Wenn wir bei einer gut behandelten Person also davon ausgehen, dass sie 10 Viruskopien pro Milliliter Blut hat, und wir ebenfalls davon ausgehen, dass mindestens 100 Viren für ein realistisches Übertragungsrisikonötig sind, müssten also mindestens 10 Milliliter Blut übertragen werden.

Das ist etwa ein Esslöffel.

Das macht mehr als deutlich, dass bei einem Arbeitsunfall im medizinischen Kontext – etwa durch das Piksen mit einer gebrauchten Nadel oder durch eine Schnittverletzung beim Operieren – eine solch große Menge an Blut nicht übertragen wird. Ein solches Szenario gibt es lediglich theoretisch.

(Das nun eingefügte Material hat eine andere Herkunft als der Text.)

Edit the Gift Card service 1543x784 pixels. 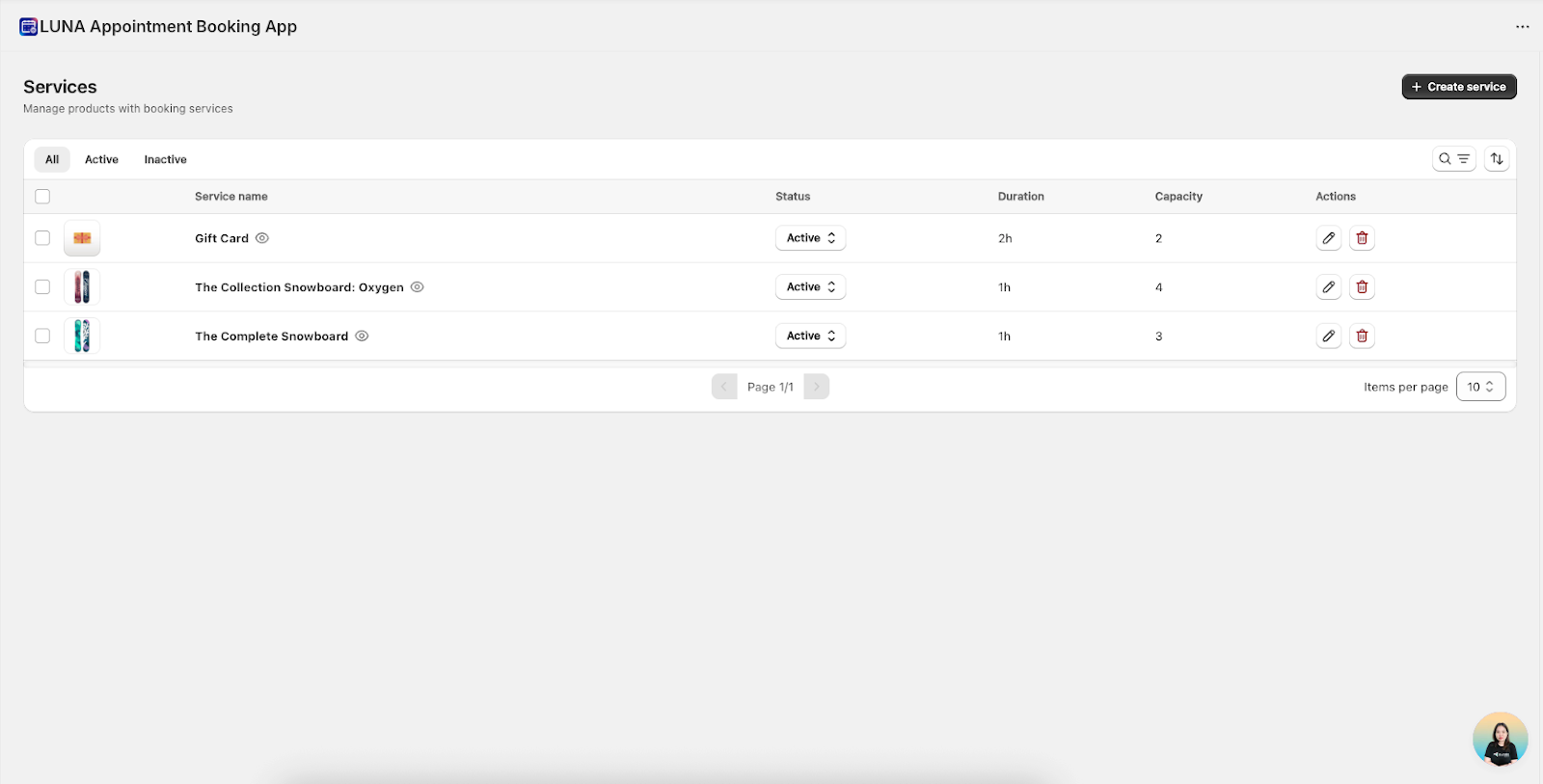coord(1328,238)
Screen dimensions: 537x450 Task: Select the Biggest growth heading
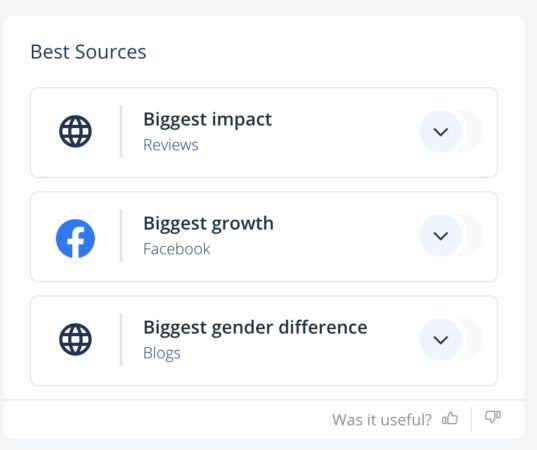tap(209, 224)
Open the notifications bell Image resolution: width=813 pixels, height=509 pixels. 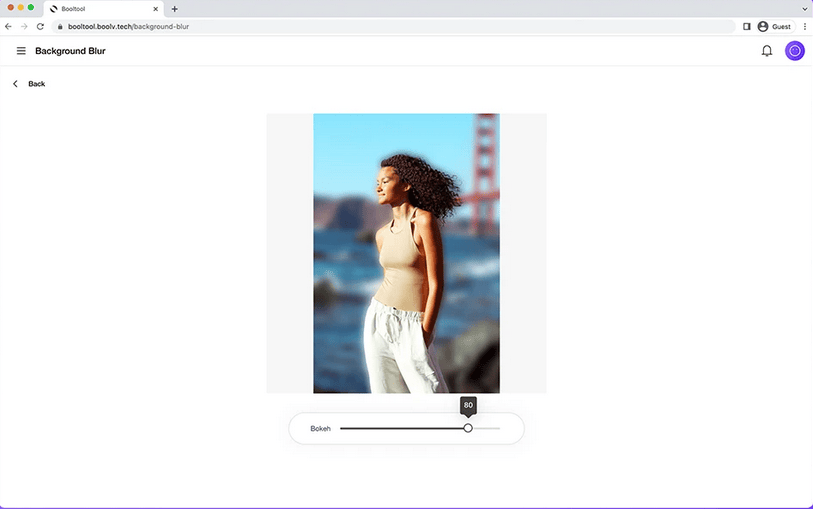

Es ist dennoch nachvollziehbar, dass Beschäftige im Gesundheitswesen für sich die maximale Sicherheit möchten. Sie erwarten von ihrem Arbeitgeber oder von einer Berufsgenossenschaft, dass bei einem Arbeitsunfall alles getan wird, um eine Infektion zu verhindern. Deshalb wird ihnen – ungeachtet des letztlich nicht vorhandenen Übertragungsrisikos – dennoch eine Post-Expositions-Prophylaxe (PEP) empfohlen. Diese medikamentöse Vorsorge nach einem möglichen HIV-Kontakt hindert das Virus daran, sich im Körper festzusetzen.

Für Beschäftigte im Gesundheitswesen bleibt dadurch aber hängen, dass es womöglich doch ein relevantes Restrisiko gibt. Das hat zum Beispiel Folge, dass Menschen mit HIV vor einer OP oder einer Zahnbehandlung manchmal ihre aktuelle „Viruslast“ vorlegen müssen.

Diese Entwicklung ist, wenn man so will, eine unerwartete negative Folge von N=N und des EKAF-Papiers bzw. der Fokussierung auf die Viruslast.

Vorher haben wir über Jahrzehnte vermittelt, dass Menschen mit HIV im Alltag nicht infektiös sind und dass normale Hygienevorschriften ausreichen, um sie operieren und behandeln zu können. Dadurch aber, dass wir so viel über die Viruslast geredet haben, hat sich der Eindruck eingeschlichen, dass ganz viel von ihr abhängt.

Wie könnte diese Entwicklung gestoppt werden? Was müsste beispielsweise anders kommuniziert oder anders formuliert werden?

Für mich ist ein zentraler Baustein die schon angesprochene PEP-Leitlinie, in der empfohlen wird, wann eine Post-Expositions-Prophylaxe empfohlen, angeboten oder nicht angeboten werden soll. Diese Leitlinie müsste den neuen Erkenntnissen angepasst werden.

Zum anderen müssen wir uns fragen, ob man im Zusammenhang von Infektionsgefährdung HIV einzeln thematisieren soll. Denn im Gesundheitswesen gibt es noch eine ganze Reihe anderer Infektionsgefahren und entsprechende Schutzmaßnahmen. Diese reichen normalerweise für alle Infektionskrankheiten aus – auch für HIV, denn HIV ist weitaus schwerer übertragbar als all die anderen Erreger.

Indem wir aber massiv immer wieder über HIV reden, bleibt HIV ein Sonderfall und es bleiben die Ängste. HIV-Übertragungen im Gesundheitswesen sind weltweit extrem seltene Ereignisse. Aus Deutschland zum Beispiel ist mir aus den letzten zehn Jahren kein einziger nachgewiesener Fall bekannt Wer aber Angst hat – so wenig begründet sie aus infektiologischer Sicht auch sein mag – wird dennoch schwer erreichbar sein. Und das gilt dann leider eben auch für Zahnärzt*innen wie für andere Beschäftige im Gesundheitswesen.

Hier hilft nur: Immer wieder aufklären, schulen – und HIV-bezogene Diskriminierung zu melden und öffentlich zu machen, zum Beispiel, wenn völlig unbegründete Maßnahmen ergriffen oder gar Behandlungen verweigert werden.